Work instructions: Can you reproduce, word for word, the stretch of items from the line containing "You are a computer-use" through the line containing "coord(568,58)", with both of those lines included?
··· Given information
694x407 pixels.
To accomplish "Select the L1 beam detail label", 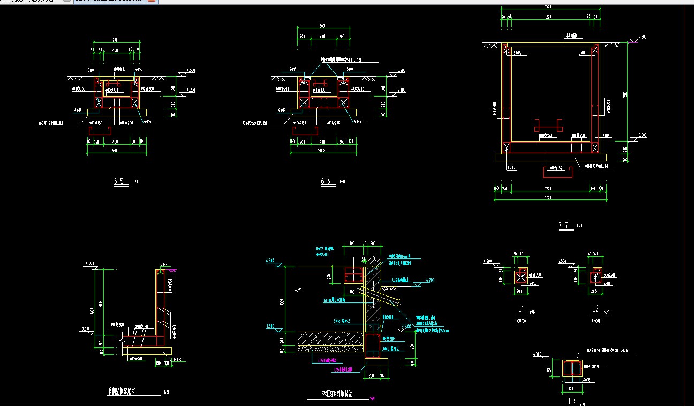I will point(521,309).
······
··· Given information
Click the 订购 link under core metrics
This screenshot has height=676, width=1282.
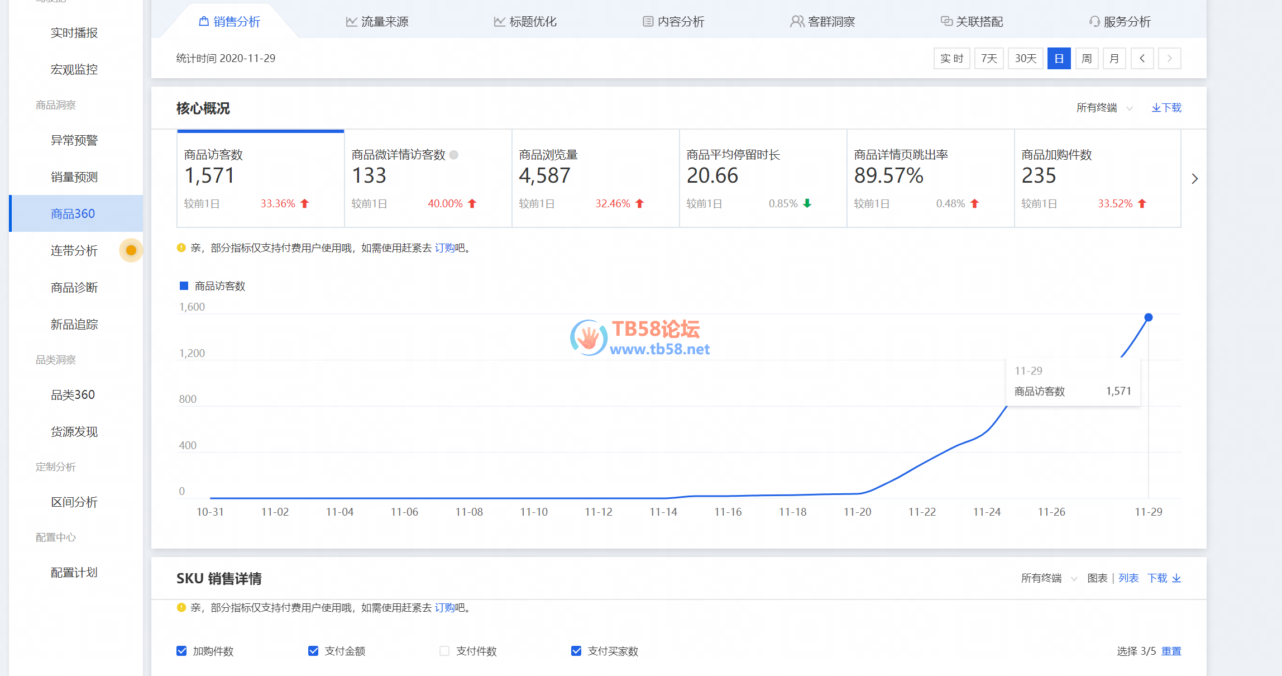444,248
······
··· Given information
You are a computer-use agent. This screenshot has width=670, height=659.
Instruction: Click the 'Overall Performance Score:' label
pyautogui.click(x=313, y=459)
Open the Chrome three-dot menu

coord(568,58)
······
The answer:
You are a computer-use agent. This screenshot has width=670, height=659.
Instruction: Click the 'Overall Performance Score:' label
pyautogui.click(x=313, y=459)
Open the Chrome three-dot menu

coord(568,58)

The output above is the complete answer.